■ **SOURCE PASSAGE**:
--- Start ---
Algeria   
The earliest inhabitants of what is now Algeria were Berbers, tribal peoples of unknown origin. Cave paintings in the Ahaggar region dating between 6500 and 1200 BC depict a people who raised cattle and hunted game in the area.
Ancient Times
About 1100 BC, the Phoenicians, a seafaring people from the eastern Mediterranean, founded a North African state at Carthage in what is now Tunisia. During the Punic Wars (3rd-2nd century BC) between Carthage and Rome, Massinissa (reigned 202-148 BC), a Berber chief allied with Rome, established the first Algerian kingdom, Numidia. His grandson, Jugurtha, was subjugated by Rome in 106 BC.
 Numidia prospered under Roman rule. Large estates produced so much grain and olive oil that the region became known as the granary of Rome. A system of military roads and garrisoned towns protected the inhabitants from nomadic tribes. In time, these towns grew into miniature Roman cities.
The decline of Rome brought many changes. Roman legions were withdrawn to defend other frontiers, and in the 3rd century AD regional independence was briefly expressed in the Donatist movement, a North African Christian sect persecuted by the Roman authorities. The Vandals, a Germanic tribe, invaded the region in the 5th century and stayed on to establish their own kingdom. Barely a century later these warriors were themselves overthrown by an army of the Byzantine emperor Justinian, whose dream was to restore the glory of the Roman Empire.
--- End ---
■ **RAW RECORDS**:
--- Start ---
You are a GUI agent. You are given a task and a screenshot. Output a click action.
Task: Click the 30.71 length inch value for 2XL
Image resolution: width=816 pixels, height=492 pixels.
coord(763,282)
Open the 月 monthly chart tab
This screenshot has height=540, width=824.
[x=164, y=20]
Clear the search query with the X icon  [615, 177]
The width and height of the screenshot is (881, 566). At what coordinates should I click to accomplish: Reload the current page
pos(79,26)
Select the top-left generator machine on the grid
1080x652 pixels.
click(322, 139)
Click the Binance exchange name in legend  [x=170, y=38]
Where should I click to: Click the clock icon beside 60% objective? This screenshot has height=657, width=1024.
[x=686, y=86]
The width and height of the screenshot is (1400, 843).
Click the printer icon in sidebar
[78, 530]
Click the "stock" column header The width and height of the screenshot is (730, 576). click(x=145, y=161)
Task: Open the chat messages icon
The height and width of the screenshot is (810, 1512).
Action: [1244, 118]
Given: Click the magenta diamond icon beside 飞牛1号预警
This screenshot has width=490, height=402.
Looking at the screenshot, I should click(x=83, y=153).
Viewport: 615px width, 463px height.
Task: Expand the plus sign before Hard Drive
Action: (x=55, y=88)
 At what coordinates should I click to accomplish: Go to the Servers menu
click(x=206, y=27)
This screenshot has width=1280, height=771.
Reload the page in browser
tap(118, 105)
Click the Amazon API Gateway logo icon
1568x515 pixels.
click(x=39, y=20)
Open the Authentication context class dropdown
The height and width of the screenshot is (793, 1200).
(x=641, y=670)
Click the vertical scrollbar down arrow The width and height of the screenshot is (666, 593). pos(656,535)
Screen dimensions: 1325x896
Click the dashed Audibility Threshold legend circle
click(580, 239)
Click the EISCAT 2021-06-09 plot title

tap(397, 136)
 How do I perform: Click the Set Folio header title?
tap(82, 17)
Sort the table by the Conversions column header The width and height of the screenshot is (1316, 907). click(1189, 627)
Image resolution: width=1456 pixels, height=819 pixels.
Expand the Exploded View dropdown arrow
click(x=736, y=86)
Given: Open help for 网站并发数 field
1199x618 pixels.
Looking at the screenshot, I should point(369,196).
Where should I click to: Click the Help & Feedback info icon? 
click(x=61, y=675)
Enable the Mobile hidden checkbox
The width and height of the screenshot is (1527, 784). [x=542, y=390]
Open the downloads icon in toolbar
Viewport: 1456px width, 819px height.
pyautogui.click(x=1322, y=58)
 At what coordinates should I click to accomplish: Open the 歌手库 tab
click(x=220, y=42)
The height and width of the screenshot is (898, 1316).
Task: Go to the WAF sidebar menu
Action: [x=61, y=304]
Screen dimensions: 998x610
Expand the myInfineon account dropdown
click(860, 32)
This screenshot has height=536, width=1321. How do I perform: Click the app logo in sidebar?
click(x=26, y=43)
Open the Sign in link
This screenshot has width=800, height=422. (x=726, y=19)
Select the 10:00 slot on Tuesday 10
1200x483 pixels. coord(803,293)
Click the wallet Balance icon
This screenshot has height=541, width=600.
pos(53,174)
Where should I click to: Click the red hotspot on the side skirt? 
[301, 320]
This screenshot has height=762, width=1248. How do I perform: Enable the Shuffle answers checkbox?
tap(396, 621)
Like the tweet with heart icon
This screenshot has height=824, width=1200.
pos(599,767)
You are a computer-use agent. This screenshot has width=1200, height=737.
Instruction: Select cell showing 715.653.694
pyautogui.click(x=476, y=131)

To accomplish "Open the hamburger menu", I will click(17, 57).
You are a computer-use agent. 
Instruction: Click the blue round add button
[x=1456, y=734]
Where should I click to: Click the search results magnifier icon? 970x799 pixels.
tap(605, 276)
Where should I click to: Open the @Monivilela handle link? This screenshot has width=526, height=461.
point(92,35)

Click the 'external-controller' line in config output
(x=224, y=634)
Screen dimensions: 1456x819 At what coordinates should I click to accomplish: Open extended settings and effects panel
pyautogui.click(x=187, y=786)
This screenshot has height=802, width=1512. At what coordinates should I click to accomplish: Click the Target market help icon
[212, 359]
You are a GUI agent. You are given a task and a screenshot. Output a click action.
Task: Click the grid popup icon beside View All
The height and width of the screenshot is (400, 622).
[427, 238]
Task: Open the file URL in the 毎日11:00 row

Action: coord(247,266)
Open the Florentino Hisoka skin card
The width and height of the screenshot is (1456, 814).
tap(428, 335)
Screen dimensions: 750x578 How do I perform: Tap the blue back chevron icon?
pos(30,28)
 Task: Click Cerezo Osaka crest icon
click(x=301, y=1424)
--- End ---
■ **WHAT YOU NEED TO DO**:
1. In the Algeria text, copy everything from "Numidia prospered under" down to "miniature Roman cities.", replacing "grain" with "wheat".
2. Turn the paragraph of the Algeria text that begins "The decline of Rome" into a short list that keeps its main facts.
Work only from the Algeria text, not the entries.

■ **RESPONSES BY TASK**:
1.
Numidia prospered under Roman rule. Large estates produced so much wheat and olive oil that the region became known as the granary of Rome. A system of military roads and garrisoned towns protected the inhabitants from nomadic tribes. In time, these towns grew into miniature Roman cities.

2.
- Roman legions left to defend other frontiers.
- In the 3rd century AD, the Donatist movement, a North African Christian sect persecuted by Rome, briefly expressed regional independence.
- In the 5th century, the Vandals, a Germanic tribe, invaded and set up their own kingdom.
- Barely a century later, an army of the Byzantine emperor Justinian overthrew them. Justinian hoped to restore the Roman Empire's glory.